Checking kgdb_initial_breakpoint() call points:

o	From start_kernel():  This is before interrupts have been enabled
	on the boot CPU, and so is before the first RCU grace period has
	started.  Also before any CPU is able to enter nohz_full mode.
	So this is presumably not the code path you are hitting.

o	From opt_kgdb_wait():  This is an early_param() function, thus
	also invoked before interrupts have been enabled on the boot CPU.
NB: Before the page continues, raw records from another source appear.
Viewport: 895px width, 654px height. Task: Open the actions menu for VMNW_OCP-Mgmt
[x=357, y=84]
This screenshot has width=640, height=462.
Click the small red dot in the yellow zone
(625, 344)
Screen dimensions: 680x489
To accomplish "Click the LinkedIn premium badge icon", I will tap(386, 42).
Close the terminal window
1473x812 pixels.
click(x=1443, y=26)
o	From kgdb_register_io_module(): I don't have a good handle
	on this set of code paths, but I am guessing that this is
	where you are hitting your breakpoint.

And in the post-boot cases, if there is no RCU grace period in flight,
there will be no RCU CPU stall warning.  Otherwise, the RCU grace-period
kthread should have been running every few jiffies for the duration of
the grace period.  If it wasn't, for example, due to being starved by
the nohz_full user processes running at real-time priority, you would
get RCU CPU stall warnings anyway.

If the RCU grace-period kthread is running, then the system is not in pure
system-wide nohz_full mode, and the jiffies updates should be happening.
This means that even if you were running in this mode for many weeks on
a 32-bit system, the jiffies value should be sane.

Which in turn should mean that this should be fixable by adding
ULONG_MAX/4 to rcu_state.jiffies_stall in rcu_cpu_stall_reset(), along
with a reset via rcu_jiffies_till_stall_check() after a few calls to
rcu_gp_fqs().

Or am I missing something subtle here?

							Thanx, Paul

> Huacai
> 
> >
> >                                                         Thanx, Paul
> >
> > > thanks,
> > >
> > >  - Joel
> > >
> > >
> > > >                                                     Thanx, Paul
> > > >
> > > > > Huacai
> > > > >
> > > > > >
> > > > > >                                                         Thanx, Paul
> > > > > >
> > > > > > > Thanks,
> > > > > > >
> > > > > > >         tglx
> > > > > > > ---
> > > > > > > --- a/kernel/time/tick-sched.c
> > > > > > > +++ b/kernel/time/tick-sched.c
> > > > > > > @@ -51,6 +51,13 @@ struct tick_sched *tick_get_tick_sched(i
> > > > > > >   */
> > > > > > >  static ktime_t last_jiffies_update;
> > > > > > >
> > > > > > > +unsigned long tick_estimate_stale_jiffies(void)
> > > > > > > +{
> > > > > > > +     ktime_t delta = ktime_get_mono_fast_ns() - READ_ONCE(last_jiffies_update);
> > > > > > > +
> > > > > > > +     return delta < 0 ? 0 : div_s64(delta, TICK_NSEC);
> > > > > > > +}
> > > > > > > +
> > > > > > >  /*
> > > > > > >   * Must be called with interrupts disabled !
> > > > > > >   */
> > > > > > >
> > > > > > >